The waveform of the sidelight is indicative of a gain distribution over time of the laser beam. In other words, the sidelight is indicative of a gain distribution upon laser oscillation.
A laser pulse rises sharply beyond a threshold value upon the sidelight reaching a peak. In other words, main laser oscillation (not ASE oscillation) rises sharply from the starting point defined by the first peak of the sidelight.
In the laser pulse waveform, one peak is observed at a position after 20 ns from the discharge excitation start (0 ns). A spectral linewidth of this peak position at a time A was much the same as that on free running operation. Regarding to FIG. 2, it is noted that the ordinate as spectral linewidth is not linear, and a spectral linewidth at the time A is actually considerably large, although it looks as an about 0.4 pm spectral linewidth.
As already described, an F2 laser system has high gain as in the case with excimer lasers (e.g., KrF, ArF, XeCl lasers). In a laser system having high gain, as gain rises and goes beyond a given value (that is, a given time goes by after the rise of gain), oscillation (ASE) occurs by light that makes one single pass through the resonator without making round trips therein.

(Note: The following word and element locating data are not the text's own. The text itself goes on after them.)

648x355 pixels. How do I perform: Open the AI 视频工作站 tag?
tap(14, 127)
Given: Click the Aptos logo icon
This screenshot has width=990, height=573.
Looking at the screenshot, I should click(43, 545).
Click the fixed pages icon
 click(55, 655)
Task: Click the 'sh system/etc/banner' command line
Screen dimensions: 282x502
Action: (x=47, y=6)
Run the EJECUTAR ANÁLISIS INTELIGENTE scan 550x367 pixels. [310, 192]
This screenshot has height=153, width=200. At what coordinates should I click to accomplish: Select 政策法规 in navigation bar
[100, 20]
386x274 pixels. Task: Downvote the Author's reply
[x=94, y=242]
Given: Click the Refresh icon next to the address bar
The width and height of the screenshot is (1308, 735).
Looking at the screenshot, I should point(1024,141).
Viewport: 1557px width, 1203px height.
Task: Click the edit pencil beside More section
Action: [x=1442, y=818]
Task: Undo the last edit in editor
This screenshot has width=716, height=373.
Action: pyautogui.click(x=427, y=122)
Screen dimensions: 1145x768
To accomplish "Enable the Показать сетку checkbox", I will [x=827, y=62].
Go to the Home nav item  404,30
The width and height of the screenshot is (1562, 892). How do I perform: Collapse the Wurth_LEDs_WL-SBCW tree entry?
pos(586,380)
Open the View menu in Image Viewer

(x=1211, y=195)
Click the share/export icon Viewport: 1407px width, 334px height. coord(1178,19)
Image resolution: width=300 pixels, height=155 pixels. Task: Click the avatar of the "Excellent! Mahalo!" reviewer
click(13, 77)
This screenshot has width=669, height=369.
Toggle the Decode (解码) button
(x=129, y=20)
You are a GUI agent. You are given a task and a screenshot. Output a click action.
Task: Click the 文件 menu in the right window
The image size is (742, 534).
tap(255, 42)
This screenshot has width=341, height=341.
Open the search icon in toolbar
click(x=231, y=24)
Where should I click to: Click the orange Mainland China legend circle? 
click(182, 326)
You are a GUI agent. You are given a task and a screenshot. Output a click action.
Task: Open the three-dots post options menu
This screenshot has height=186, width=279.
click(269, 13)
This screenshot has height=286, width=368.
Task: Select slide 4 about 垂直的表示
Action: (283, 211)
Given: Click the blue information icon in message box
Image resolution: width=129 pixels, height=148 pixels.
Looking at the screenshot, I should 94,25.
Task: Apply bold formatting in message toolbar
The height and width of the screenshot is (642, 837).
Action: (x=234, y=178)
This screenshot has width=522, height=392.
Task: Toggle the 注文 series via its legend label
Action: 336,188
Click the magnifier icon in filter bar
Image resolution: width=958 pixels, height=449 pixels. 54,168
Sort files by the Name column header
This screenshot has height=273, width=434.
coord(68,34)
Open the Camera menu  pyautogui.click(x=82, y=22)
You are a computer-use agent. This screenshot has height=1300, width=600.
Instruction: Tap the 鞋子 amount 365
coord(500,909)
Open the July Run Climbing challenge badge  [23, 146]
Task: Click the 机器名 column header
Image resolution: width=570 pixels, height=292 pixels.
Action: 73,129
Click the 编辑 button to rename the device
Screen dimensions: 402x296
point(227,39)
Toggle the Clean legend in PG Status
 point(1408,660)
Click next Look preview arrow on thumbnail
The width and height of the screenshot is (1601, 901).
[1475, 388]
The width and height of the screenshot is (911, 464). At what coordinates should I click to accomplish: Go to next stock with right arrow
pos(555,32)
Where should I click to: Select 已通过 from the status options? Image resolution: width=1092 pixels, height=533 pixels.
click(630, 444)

A peak at the time A of the laser pulse waveform shown in FIG. 2 was also observed in a misalignment state where the optical axis of the laser resonator was displaced. Accordingly, the light for the first peak portion of the laser pulse waveform is thought of as the ASE. As already described, the ASE is light that is emitted out of the output mirror without making round trips in the laser resonator, and is hardly subjected to line-narrowing probably because it has not passed, or passed only once, through the line-narrowing module.
The light that is not extracted as the ASE makes round trips in the laser resonator and subjected to line-narrowing, leaving the laser system as a laser beam.
As shown schematically in FIG. 3(a), the spectral linewidth of one laser pulse is the integral over time of each spectral linewidth at each point of time in the laser pulse, and so when the ASE is given out in an early state of the laser pulse, the result is that it is difficult to narrow the spectral linewidth to 0.2 pm or lower. That is, as shown schematically in FIG. 3(b), the ASE having a spectral linewidth of 0.6 pm or greater is superposed on the spectral properties of the laser pulse. This in turn causes the overall integration spectrum of the laser pulse to have a spectral linewidth of greater than 0.2 pm even though the spectral linewidth of main laser oscillation is somehow not greater than 0.2 pm.
With the laser pulse waveform containing the ASE, on the other hand, it is difficult to satisfy the specifications of an aligner light source in terms of spectral purity.
The “spectral purity” used herein is understood to refer to an index to the degree of concentration of spectral energy, indicating a linewidth including a “certain area ratio” of a spectral waveform. For instance, a commonly used “95% purity” refers to a linewidth that accounts for 95% of the entire area of that spectral waveform, as measured from its center side. The spectral purity usually needed for a dioptric type of photo-lithographic light source is 0.5 pm.
As already described, the ASE is light that is hardly subjected to line-narrowing. Even though the pulse of a laser beam is somehow stretched, the hem form of the spectral integration waveform shown in FIG. 3 remains invariable as long as the ASE component exists. It is thus impossible to satisfy the specifications regarding the spectral purity although depending on what is demanded for an aligner. While the values of the spectral linewidth and spectral purity demanded vary with wavelenth, it is understood that such problems as mentioned above arise with KrF and ArF laser systems.